Co-Authored-By: Claude Opus 4.8 (1M context) <noreply@anthropic.com>
---
 openspec/changes/bound-prediction-fanout/tasks.md | 2 +-
 1 file changed, 1 insertion(+), 1 deletion(-)

diff --git a/openspec/changes/bound-prediction-fanout/tasks.md b/openspec/changes/bound-prediction-fanout/tasks.md
index 8c8f3d4..a5778a6 100644
--- a/openspec/changes/bound-prediction-fanout/tasks.md
+++ b/openspec/changes/bound-prediction-fanout/tasks.md
@@ -25,6 +25,6 @@
 ## 5. Verification
 
 - [x] 5.1 Run repo gates: `bun run typecheck`, `bun run lint`, `bun run format`, `bun run test`.
-- [ ] 5.2 Run `bun run test:int` (stack up) to exercise the bounded fan-out against the mock/real Triton path.

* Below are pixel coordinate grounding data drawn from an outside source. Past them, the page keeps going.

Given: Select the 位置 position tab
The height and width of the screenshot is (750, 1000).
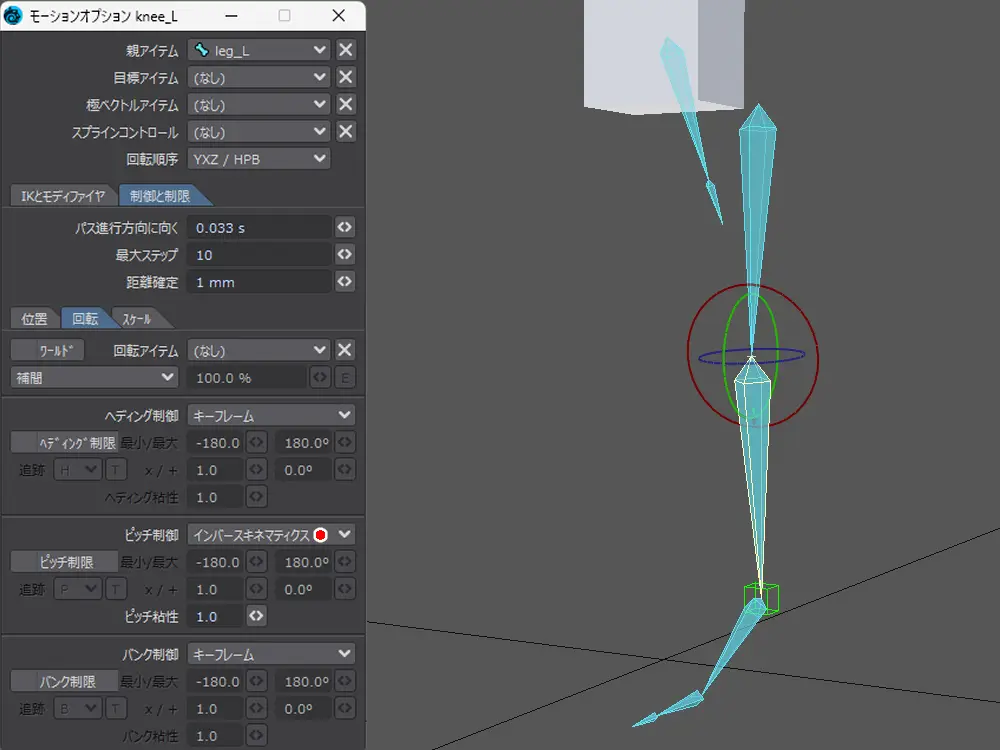Looking at the screenshot, I should tap(34, 319).
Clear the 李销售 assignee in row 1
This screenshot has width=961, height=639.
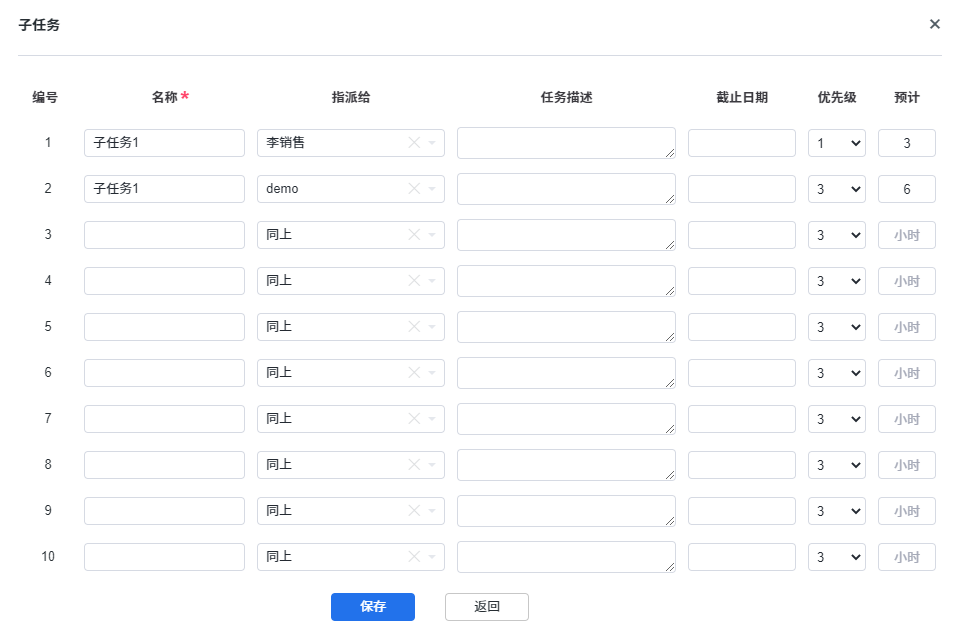(x=414, y=143)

+- [x] 5.2 Run `bun run test:int` (stack up) to exercise the bounded fan-out against the mock/real Triton path.
 - [ ] 5.3 Load verification: on a real load run confirm no `Connection dropped` / `Bandwidth exhausted or memory limit exceeded` storm, the GPU is busy during prediction (not idle), prediction jobs complete, and BullMQ whole-job retries drop sharply.
 - [ ] 5.4 Tune `TRITON_MAX_INFLIGHT_INFERS` upward until Triton is well-utilized without reintroducing transport errors; record the chosen value and rationale (deploy runbook).